Tu raccroches les crampons et embrasses alors la carrière de coach, toujours à Nîmes.
D’abord à la formation, puis en tant qu’adjoint de Denis Lavagne, Josip Skoblar… et René Girard. Vient ensuite Montpellier (2002-2004) où là encore, je commence chez les jeunes ainsi qu’avec l’équipe corpo du Groupe Nicollin, avant de devenir le bras droit de Jean-Louis Gasset, puis Michel Mézy chez les A.

Le moment est alors venu pour toi de te glisser à ton tour dans le fauteuil d’entraîneur principal du MHSC après leur départ…
Ce n’était pas du tout prévu. À la base, le président m’avait demandé de prendre l’équipe pendant deux jours, le temps que Robert Nouzaret arrive. Sauf qu’il n’est jamais venu. Je suis resté un match, puis deux, avant d’être confirmé et de participer au maintien du club. En comptant la saison suivante, j’ai dû cumuler une cinquantaine de matchs de Ligue 1 sur le banc. Une belle expérience.

« Avec René, on se connaît depuis presque 30 ans. Nous avons les mêmes valeurs »

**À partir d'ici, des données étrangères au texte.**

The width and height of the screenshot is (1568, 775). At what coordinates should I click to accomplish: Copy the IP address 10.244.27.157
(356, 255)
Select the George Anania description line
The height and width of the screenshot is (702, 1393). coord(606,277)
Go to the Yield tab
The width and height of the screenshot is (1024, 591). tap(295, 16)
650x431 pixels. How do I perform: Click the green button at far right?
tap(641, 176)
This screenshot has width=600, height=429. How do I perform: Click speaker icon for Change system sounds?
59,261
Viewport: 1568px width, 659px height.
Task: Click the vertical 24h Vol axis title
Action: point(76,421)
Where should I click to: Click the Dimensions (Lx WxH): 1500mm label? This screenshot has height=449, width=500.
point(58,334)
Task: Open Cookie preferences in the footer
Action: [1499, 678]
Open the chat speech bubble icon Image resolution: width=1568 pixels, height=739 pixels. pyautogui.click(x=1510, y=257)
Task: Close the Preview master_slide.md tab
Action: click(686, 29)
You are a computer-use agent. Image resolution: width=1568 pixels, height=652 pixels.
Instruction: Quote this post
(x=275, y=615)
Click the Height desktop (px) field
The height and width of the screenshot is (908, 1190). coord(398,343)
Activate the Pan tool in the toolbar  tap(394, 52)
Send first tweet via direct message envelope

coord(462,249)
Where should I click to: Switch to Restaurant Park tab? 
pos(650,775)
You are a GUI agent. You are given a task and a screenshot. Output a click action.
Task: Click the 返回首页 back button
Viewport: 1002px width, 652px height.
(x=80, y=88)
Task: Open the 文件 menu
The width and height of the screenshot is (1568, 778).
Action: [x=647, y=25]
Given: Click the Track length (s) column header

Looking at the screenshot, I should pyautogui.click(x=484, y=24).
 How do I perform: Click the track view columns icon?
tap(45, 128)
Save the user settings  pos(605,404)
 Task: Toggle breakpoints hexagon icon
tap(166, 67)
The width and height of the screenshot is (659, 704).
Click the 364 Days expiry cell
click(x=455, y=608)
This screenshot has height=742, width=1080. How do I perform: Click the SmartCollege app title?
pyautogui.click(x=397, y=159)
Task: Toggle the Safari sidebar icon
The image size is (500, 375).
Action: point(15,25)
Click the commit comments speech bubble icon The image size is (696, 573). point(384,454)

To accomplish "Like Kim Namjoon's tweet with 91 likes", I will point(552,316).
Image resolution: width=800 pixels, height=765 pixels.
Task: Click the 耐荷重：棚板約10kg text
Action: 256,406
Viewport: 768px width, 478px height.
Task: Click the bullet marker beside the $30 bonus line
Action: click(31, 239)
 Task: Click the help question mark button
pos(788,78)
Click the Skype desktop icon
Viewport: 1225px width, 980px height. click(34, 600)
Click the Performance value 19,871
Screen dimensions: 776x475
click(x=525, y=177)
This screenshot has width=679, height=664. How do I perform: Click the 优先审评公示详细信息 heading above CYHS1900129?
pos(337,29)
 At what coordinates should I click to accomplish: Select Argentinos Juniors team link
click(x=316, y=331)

Après un détour par Cannes (2004-2006, National), tu retrouves Montpellier, cette fois comme éducateur.
Je suis resté 7 ans au centre de formation, à la tête des U17 ou des U19, voyant passer des générations entières de joueurs. Formateur, c’est un métier très difficile. Et pas uniquement sur le terrain. Il existe toute une dimension éducative à prendre en compte. Il faut avoir ça dans la peau. C’est pourquoi je tire mon chapeau à tous ces éducateurs dans l’âme, rigoureux et déterminés, comme l’est notamment Rachid Chihab.

Il y a quelques mois, ton téléphone sonne. C’est René Girard qui te propose de l’assister au LOSC. Comment as-tu accueilli cette proposition ?
Avec enthousiasme, forcément. René savait que je voulais retravailler avec lui. On se connaît depuis presque trente ans, nous avons les mêmes valeurs. On n’a jamais coupé le contact, jouant parfois ensemble pour le Variété Club de France. Quand il m’a offert la possibilité de le rejoindre ici, je n’ai pas hésité une seconde. Le LOSC est un super club, l’un des plus grands du championnat.

En quoi consiste aujourd’hui ta mission au sein du staff ?
Il s’agit de soulager l’entraîneur durant les séances tout en étant assez proche des joueurs, sans trop l’être non plus. Je partage cette tâche avec Nico (Girard). On s’entend très bien. Nous marchons dans la même direction. René aime nous questionner sur nos ressentis. On partage beaucoup tous ensemble, que ce soit avec "Momote" (Jean-Pierre Mottet) et l’ensemble du staff.

Quand on tape ton nom sur Google, on trouve cet incroyable défi que tu t’étais lancé en 2003. Tu nous racontes ?
(il sourit) C’était peu de temps après être devenu coach de Montpellier. Nous comptions treize points de retard sur le premier non reléguable à quelques journées de la fin. Je lance donc aux journalistes, sans trop réfléchir : "Si le miracle de se sauver se produit, je suis prêt à rallier Lourdes en vélo". Ils ne m’ont plus jamais quitté avec cette boutade, si bien qu’après nous être sauvés de façon assez extraordinaire, j’ai dû assumer. Avec deux copains et une voiture balai, nous avons organisé ce périple sur trois étapes : 500 kilomètres, sept heures de vélo par jour. À la fin, je ne pouvais même plus m’asseoir !

Es-tu prêt à formuler le même type de pari au LOSC ?
(il se marre) Je suis capable de promettre plein de choses pour qu’on soit européen cette saison. Même si Lille-Lourdes à vélo, ça risque de faire un peu loin…

Un grand merci à Gérard Bernardet pour sa disponibilité.